Since its inception, Platte River Power Authority has demonstrated a strong commitment to environmental stewardship. Platte River continuously reviews and improves environmental performance, policies, and sustainable business practices.
The preservation of wildlife has always been a Platte River priority. The utility owns and manages two herds of American Bison on the Rawhide site and Hamilton Reservoir is a year-round attraction for native wildlife and migratory birds. Rawhide is operated as a zero-liquid discharge facility and all water and storm water used in its generation process is managed on-site.
Rawhide bison herds
The land around the Rawhide Energy Station is home to two herds of American bison. Their ancestors roamed the plains around Rawhide and northern Colorado. The bison herds serve as Platte River’s environmental ambassadors, demonstrating that wildlife can coexist in harmony with responsibly operated generation facilities.
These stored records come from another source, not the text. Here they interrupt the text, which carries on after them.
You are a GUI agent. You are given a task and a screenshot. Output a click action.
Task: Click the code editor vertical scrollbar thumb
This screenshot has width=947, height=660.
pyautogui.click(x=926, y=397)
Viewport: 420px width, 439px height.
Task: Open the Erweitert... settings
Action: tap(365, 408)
The original herd was purchased in November 1983 from a ranch in Wray, Colorado. This original herd numbered nine cows, 10 calves and one mature bull, "The Duke of Wellington." The animals are descendants of a Haxtun, Colorado, herd begun over 50 years ago by the Roger Cunningham family whose herd descended from the herd at Custer State Park in South Dakota.
Herd counts have ranged from 20 to 51. The original herd was split into an upper and lower herd in 1999 to preserve bloodlines.
There are currently two herd bulls — George (born in 2015) and Sarge (born in 2012). Each bull weighs approximately one ton (2,000 lbs).
Since 1986, Platte River has entered numerous animals in the National Bison Association (NBA) Gold Trophy Show and Sale at the National Western Stock Show each January. These animals have received many awards in addition to many honorable mentions.
Platte River employees are responsible for herd management and provide water, supplemental feed and rotate the herds from pasture to pasture in addition to assisting the herd veterinarian, Dr. Robert Mortimer, DVM, Colorado State University, when needed.
The opportunity to observe the harmony that can exist between Buffalo, which once inhabited the Rawhide site, and Platte River’s modern facility that will produce energy there, will provide an invaluable lesson in the way a coal-fired power plant can be operated without environmental degradation. - Albert J. Hamilton
Wildlife at Rawhide
Rawhide Energy Station has been a site for the National Audubon Society Christmas Bird Count since 1986. A great place to view birds at Rawhide is the visitors’ overlook at the south end of Hamilton Reservoir.